A married banker who was sacked over an affair with a junior colleague has sued his employer for discriminating against him “because he was more senior and male”, a tribunal has heard.
Stanislav Stepchuk was dismissed for misconduct after a disciplinary procedure found that he had acted inappropriately in pursuing sexual relations with the co-worker, an employment judge was told.
Stepchuk ended his affair with the junior colleague – referred to as Colleague A – in the summer of 2023 after learning that his wife was pregnant, the London Central Employment Tribunal heard during a preliminary hearing last month.
Stepchuk is now suing his employer for direct sex and age discrimination, sex-related harassment, and unfair dismissal.
“The claimant says the respondent discriminated against him (and that) its approach was ‘tainted’ by discriminatory assumptions that because he was more senior and male, he was a perpetrator of sexual misconduct,” employment judge Christabel McCooey wrote in her reserved judgment published on Monday.
Stepchuk worked at Merrill Lynch, an American wealth management firm, from March 2018 until the termination of his employment in January 2024, the judge was told.
In January 2023, Stepchuk, then a director at the firm, and Colleague A began exchanging WhatsApp messages, with Stepchuk sending her an intimate photograph of himself four days into their exchange, the tribunal heard.
In those messages, Colleague A disclosed that she was a virgin and “lacked any sexual experience”, the judge was told.
The pair were reportedly intimate on two occasions before Stepchuk ended their relationship.
This caused Colleague A to respond with “hostility and taunts”, Stepchuk claimed before the tribunal.
He further claimed Colleague A threatened him on several occasions “by suggesting that a disclosure of their relationship to (his employer) would have consequences for his wife, the continuation of her pregnancy, his child, and his parents and that his life may be in danger.”
Colleague A raised a formal grievance against Stepchuk on August 8 2023, in which she claimed he had “sexually harassed her and threatened her when she said she would be informing HR about her concerns,” the tribunal heard.
Although Stepchuk was dismissed for misconduct, the employer did not uphold Colleague A’s complaint of sexual harassment, finding the relationship had been consensual, the tribunal heard.

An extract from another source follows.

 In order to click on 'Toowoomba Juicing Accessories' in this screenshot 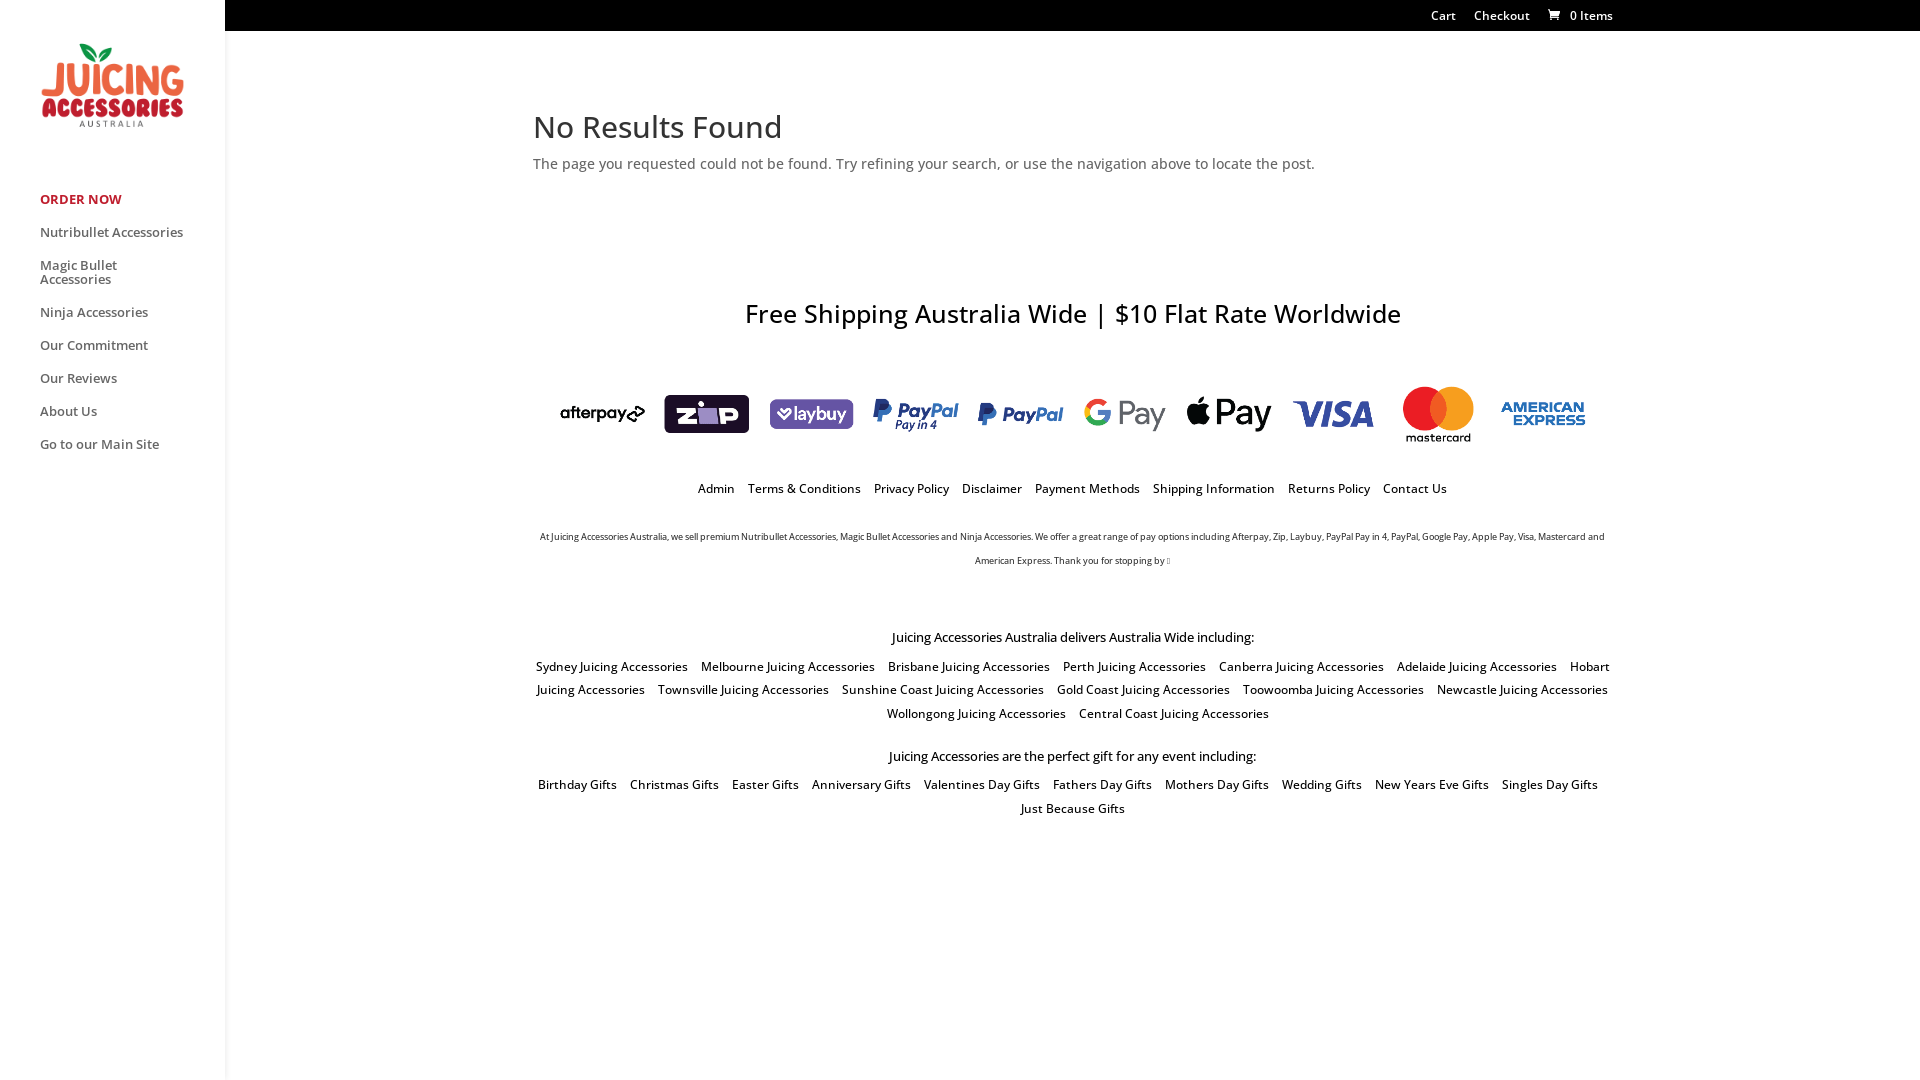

During the hearing on June 3, Stepchuk asked for his colleague’s name to be made public but requested for his own identity to be protected, telling the tribunal that he became “particularly upset in the asymmetry” that Colleague A would be granted anonymity but he and his family would not.
His request was however dismissed, with Judge McCooey telling the hearing: “The claimant’s opposition has the flavour of wanting to punish Colleague A for her alleged behaviour by ‘naming and shaming’ her.
“I consider it a significant factor that, unlike Colleague A, the claimant has chosen to bring these proceedings.
“It is not unreasonable to regard the person who initiates proceedings as having accepted the normal incidence of the public nature of court proceedings.”
The case is scheduled for another hearing on July 16.